Помню нашу первую экспедицию, когда к моим студенткам зашел чем-то помочь сантехник, который оказался узбеком, и спросил их, бывают ли они в Питере. И когда те ответили, что бывают, попросил купить в хозтоварах такую-то деталь — хотел помочь бабушке из соседней квартиры, что-то починить у нее.

Почему?

У людей в Узбекистане коммунальная жизнь — махалля как институт соседства и самоуправления. Там культивируется уважение к пожилым. Мы брали интервью у этих старушек, и оказалось, что они обожают этих дворников и сантехников, потому что те — милые и хорошие люди. Образцовые такие советские сантехники, притом непьющие.

Для работников-мигрантов тоже важны эти человеческие отношения, поскольку они встраиваются в новую жизнь. Местному работнику не так уж важны они, он может смотреть только на рубль: эти мне заплатят, а эти — нет. А мигрантам отношения нужны.

В сельской местности, где мы работали, таджики и узбеки сожительствуют с местными женщинами. Женщины их обожают, защищают от полиции. В Москве и Петербурге такого мало, а в малых поселках — много. Одна начальница социальной службы в районе великолепно об этом нам рассказывала: «Я им говорю: бабоньки, у них же жены есть в Таджикистане. А те мне говорят: и что? Они им алименты платят!» Когда я это услышал, рассмеялся и сказал, что вот это образцовые русские мужья! Какой стереотип правильного русского мужа? Не тот, кто жену не бросил (это дело житейское), а тот, кто алименты платит! Это мощный стереотип из советского времени. Вообще, в рабочих мигрантах из Средней Азии много качеств, которые люди признают хорошими.

У нас мало ксенофобии?

Конечно, у нас есть ксенофобия, ее хватает, и она очень опасна, как всякая групповая неприязнь, но масштабы ее не стоит преувеличивать.

Мы все хотим, чтобы Россия была какой-то особенной — либо страной с самой высокой коррупцией в мире, либо самой бескорыстной страной.

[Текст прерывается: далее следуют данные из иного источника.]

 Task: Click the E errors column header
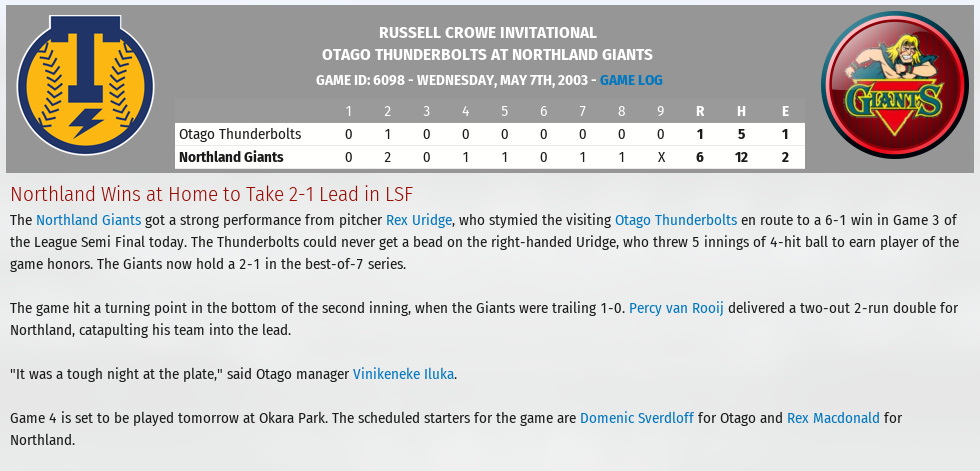[x=785, y=111]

А на самом деле Россия — вполне среднестатистическая страна по множеству показателей

Этническая сегрегация и взаимоотношения в школах у нас практически такие же, как в Голландии и Бельгии. Городская пространственная сегрегация у нас меньше, чем в большинстве западных стран. В основном у нас в городах классовое распределение. Богатые живут вместе с богатыми, бедные — с бедными. Московский миллионер рассказывал мне, кто живет в его доме: весь этнический спектр бывшего Советского Союза — при условии наличия денег.